= Work required =
Across the entries that follow, work out the number of lines containing the string "computer", and state it alone.

= Data excerpts =
————————

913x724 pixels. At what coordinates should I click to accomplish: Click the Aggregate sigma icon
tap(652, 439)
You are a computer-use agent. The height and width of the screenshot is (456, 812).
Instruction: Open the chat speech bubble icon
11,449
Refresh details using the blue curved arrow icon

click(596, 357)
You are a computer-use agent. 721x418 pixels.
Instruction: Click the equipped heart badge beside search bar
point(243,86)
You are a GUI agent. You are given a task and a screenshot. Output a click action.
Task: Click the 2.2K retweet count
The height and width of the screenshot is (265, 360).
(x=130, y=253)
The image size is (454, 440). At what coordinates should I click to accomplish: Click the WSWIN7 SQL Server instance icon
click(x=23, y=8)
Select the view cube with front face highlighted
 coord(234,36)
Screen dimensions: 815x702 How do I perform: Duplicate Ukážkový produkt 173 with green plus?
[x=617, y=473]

————————

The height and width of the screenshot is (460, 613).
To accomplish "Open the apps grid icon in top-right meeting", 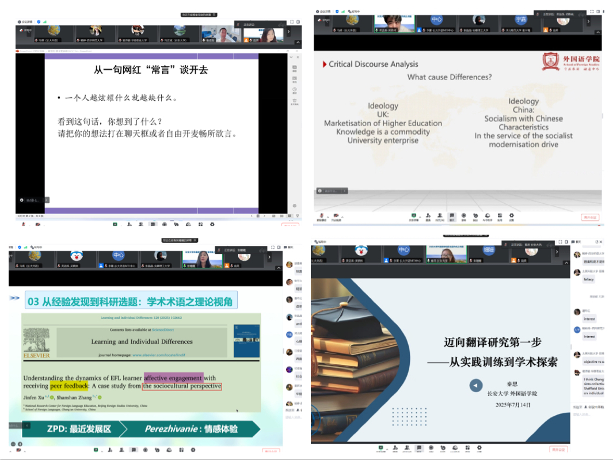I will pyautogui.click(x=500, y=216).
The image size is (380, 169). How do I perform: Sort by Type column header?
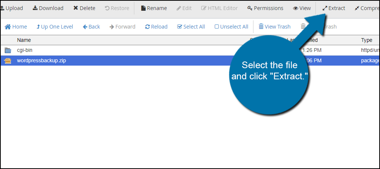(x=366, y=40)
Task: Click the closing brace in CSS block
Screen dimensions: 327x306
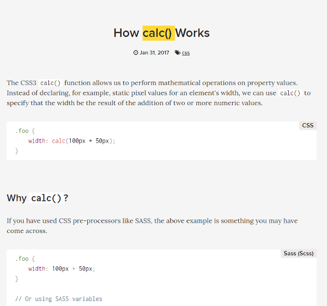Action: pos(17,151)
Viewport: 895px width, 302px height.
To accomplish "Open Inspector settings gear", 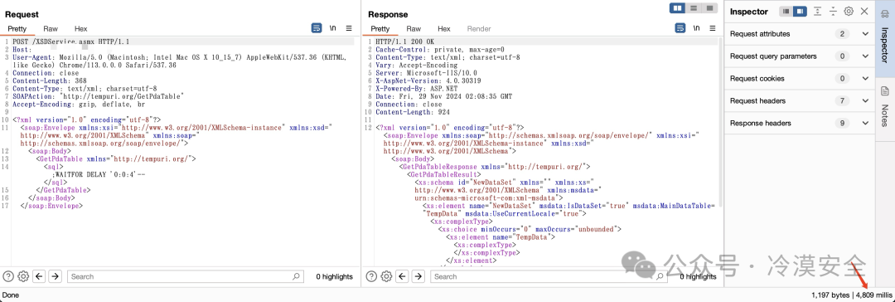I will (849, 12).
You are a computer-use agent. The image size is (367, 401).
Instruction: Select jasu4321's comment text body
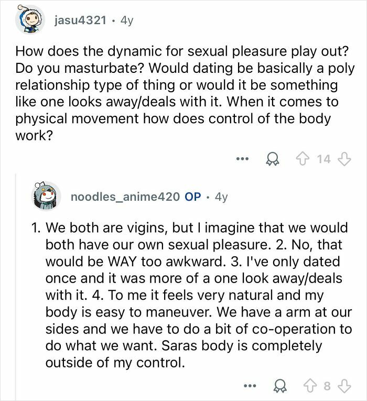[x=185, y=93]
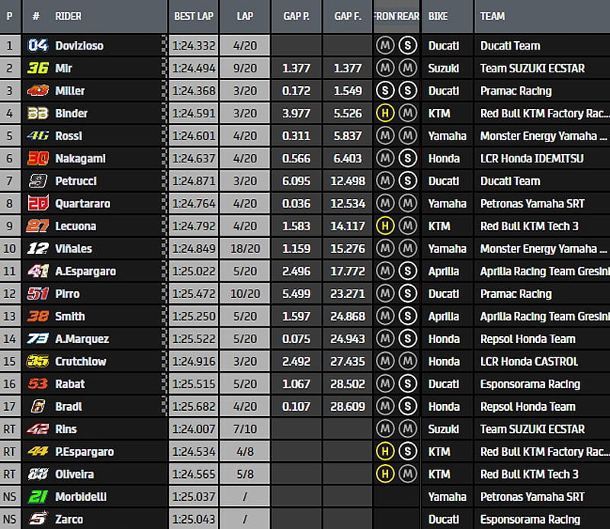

————————

= Response to this task =
3